According to the BBC, a mental health charity in the United Kingdom surveyed almost 1,000 people who committed self-harm. More than 10 percent of respondents were male. Researchers explained that it’s possible many boys hide their self-injury more than girls do.

Reports of self-harm are starting to attract more attention worldwide. But Aimee Liu of The Huffington Post writes, “Frustratingly few media accounts of self-injury ever address the fundamental reason why people hurt themselves when they’re distressed.” Few people who injure themselves are suicidal, Liu explains. Some are issuing “a cry for attention and help,” but a majority is looking to relieve stress or other uncomfortable emotions.

“Self-injury produces a quick chemical time-out,” Liu stated. When the body is hurt, it releases chemicals in the brain to protect a person from feeling too much pain. Liu quoted a study published in 2005 by UC Irvine researchers Curt A. Sandman and William P. Hetrick as saying, “These powerful agents, which possess analgesic and addictive properties, are more potent than morphine ... As a consequence, individuals exhibiting SIB [self-injurious behavior] become addicted to their own opiate system.”

According to the Los Angeles Times, The Journal of Consulting and Clinical Psychology has called self-injury a “remarkably prevalent and woefully understudied” condition. In fact, therapists are hoping that the problem will receive a name and a formal definition in the Diagnostic and Statistical Manual of Psychiatric Disorders.

“In the last few years there has been an explosion of research, but it’s still in its infancy,” Janis Whitlock, a researcher on self-injury, stated. “There is so much more we need to know.”

Risk Factors for Self-Harm

According to Mayo Clinic, self-injury is a problem someone of any age, male or female, can face. Most often, the issue is specific to adolescents who are learning how to deal with an array of complex emotions or facing peer pressure. People who hurt themselves may have a history of alcohol or substance abuse, mental health issues, or physical or sexual abuse.

In 2006, an Internet survey of college students indicated that the self-injury was common among young adults as well. Of 2,875 students surveyed, 17 percent said they had intentionally hurt themselves before, 75 percent of those admitted to doing so more than once, and 36 percent said no one knew about it. According to WebMD, students who had committed self-harm were more likely to be female, bisexual or questioning their sexual orientation.

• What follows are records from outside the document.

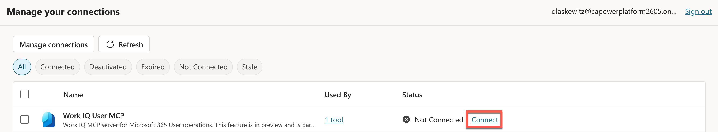Filter connections by Not Connected
718x132 pixels.
pyautogui.click(x=203, y=67)
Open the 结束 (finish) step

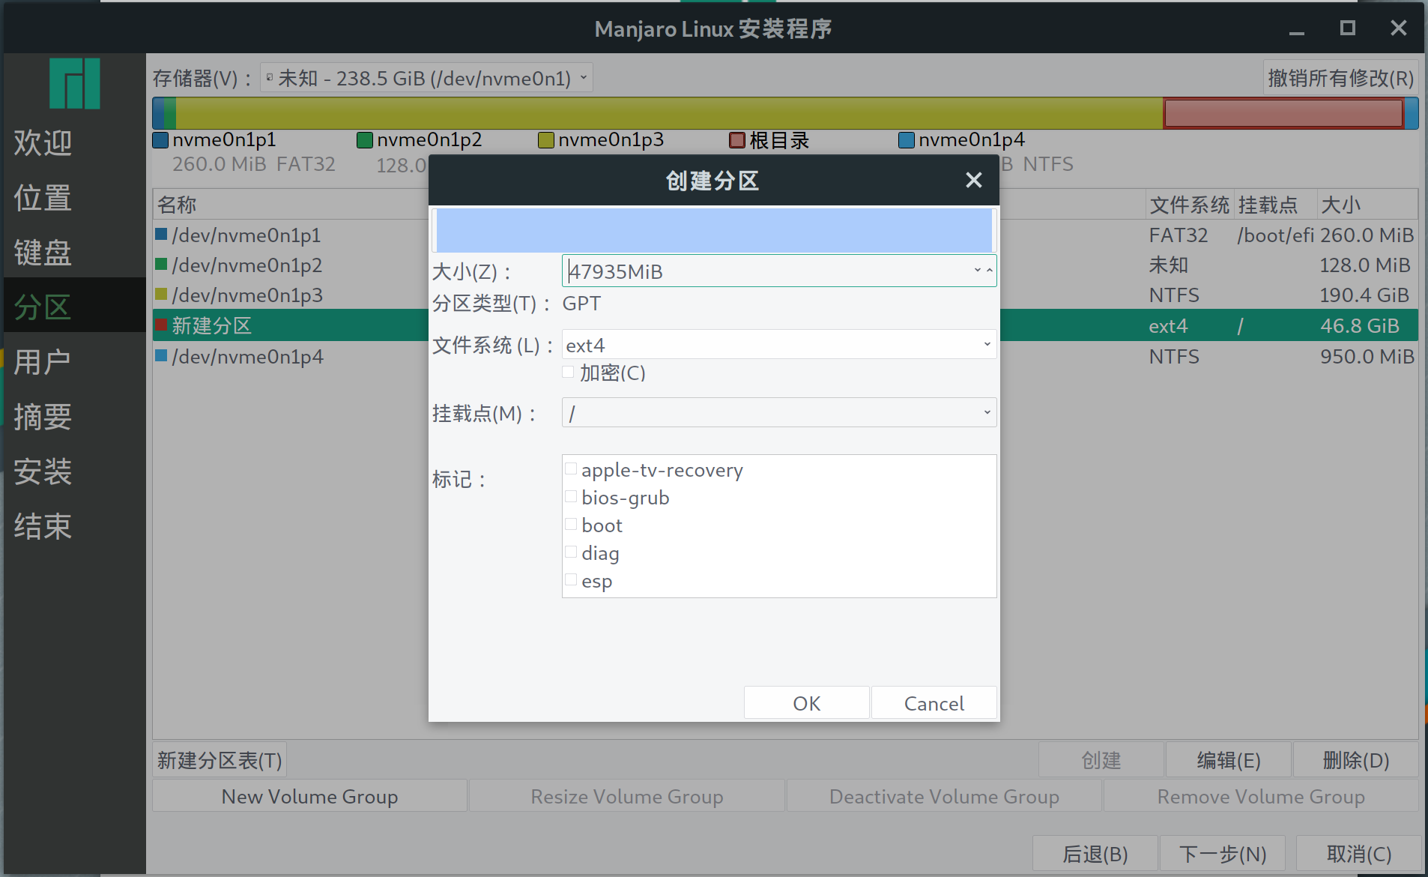click(x=41, y=526)
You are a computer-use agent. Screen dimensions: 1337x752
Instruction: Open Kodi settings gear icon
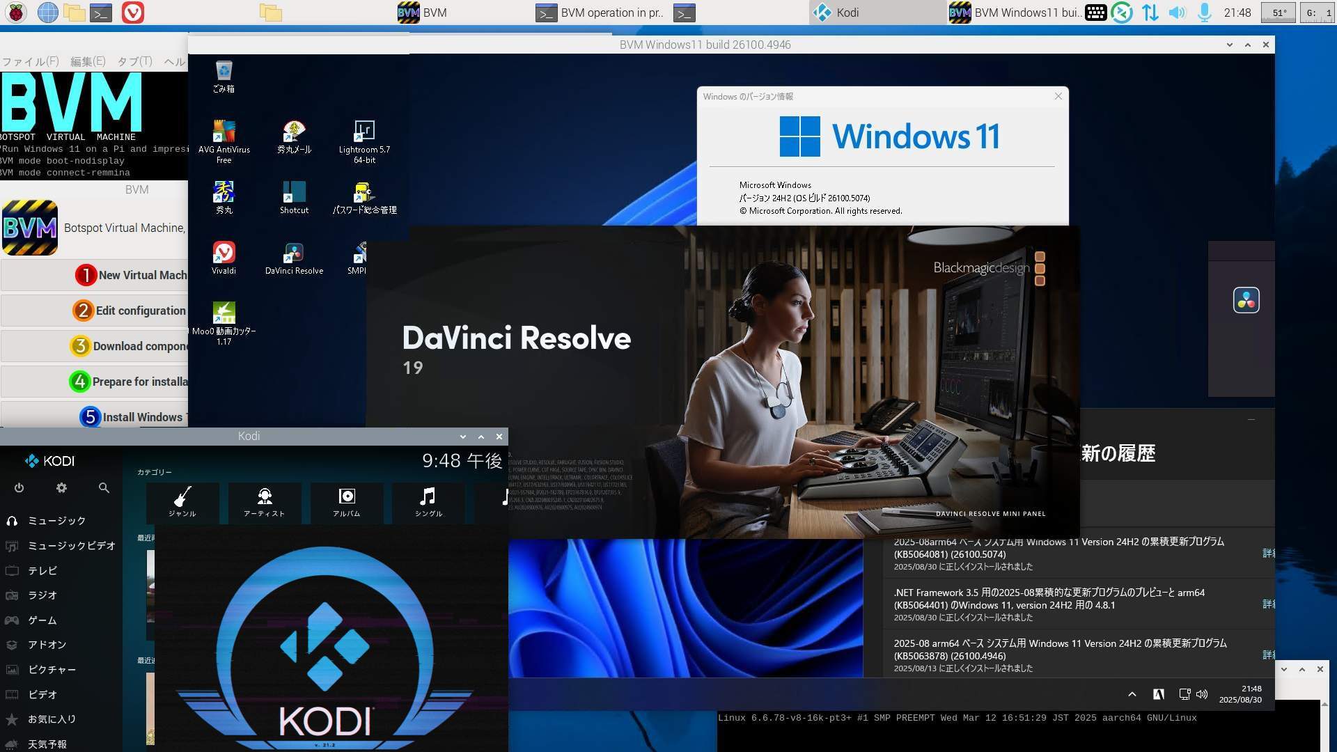click(x=61, y=488)
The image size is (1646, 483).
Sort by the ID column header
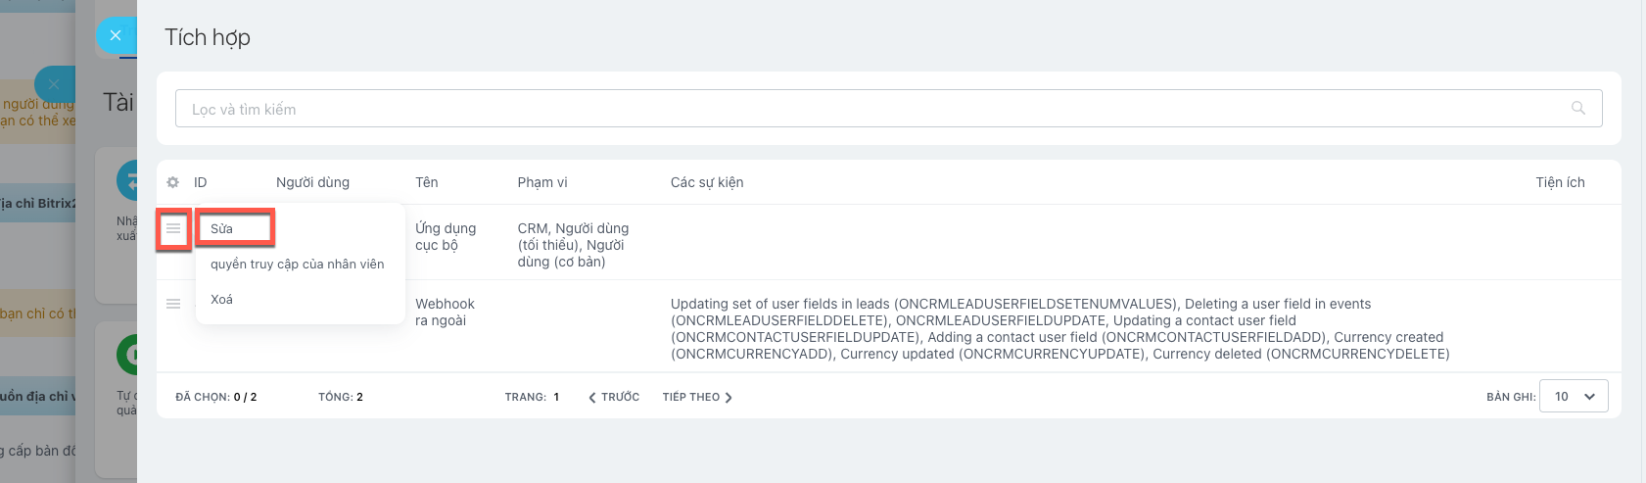[201, 183]
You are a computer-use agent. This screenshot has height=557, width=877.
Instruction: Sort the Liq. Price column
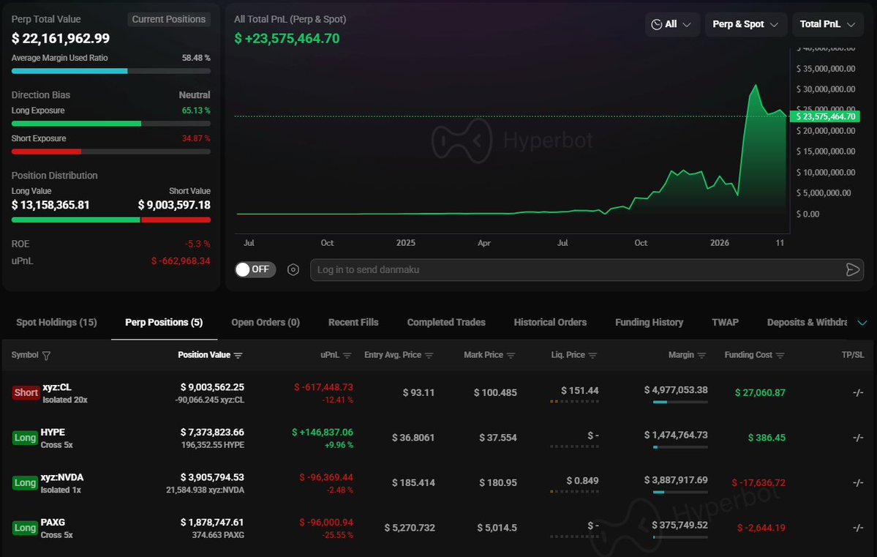[592, 356]
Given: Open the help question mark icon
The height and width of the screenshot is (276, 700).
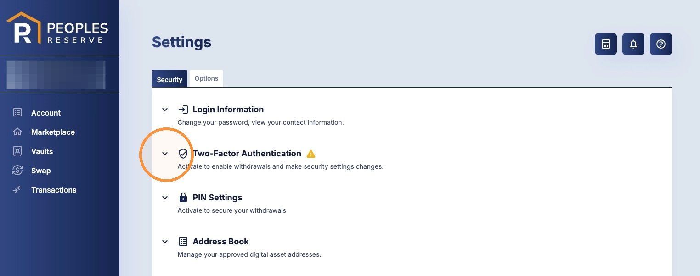Looking at the screenshot, I should [660, 44].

Related Topic: Self-embedding trends

Physicians are learning how to manage another self-injury practice among teens that was identified as a problem only recently. Self-embedding disorder is a condition in which a teen, generally a girl, intentionally inserts objects like paperclips, wood, glass or even stone, into her flesh. Researchers were reviewing a new method of removing objects accidentally embedded in a person’s body when they realized that youth in America were engaging in the practice.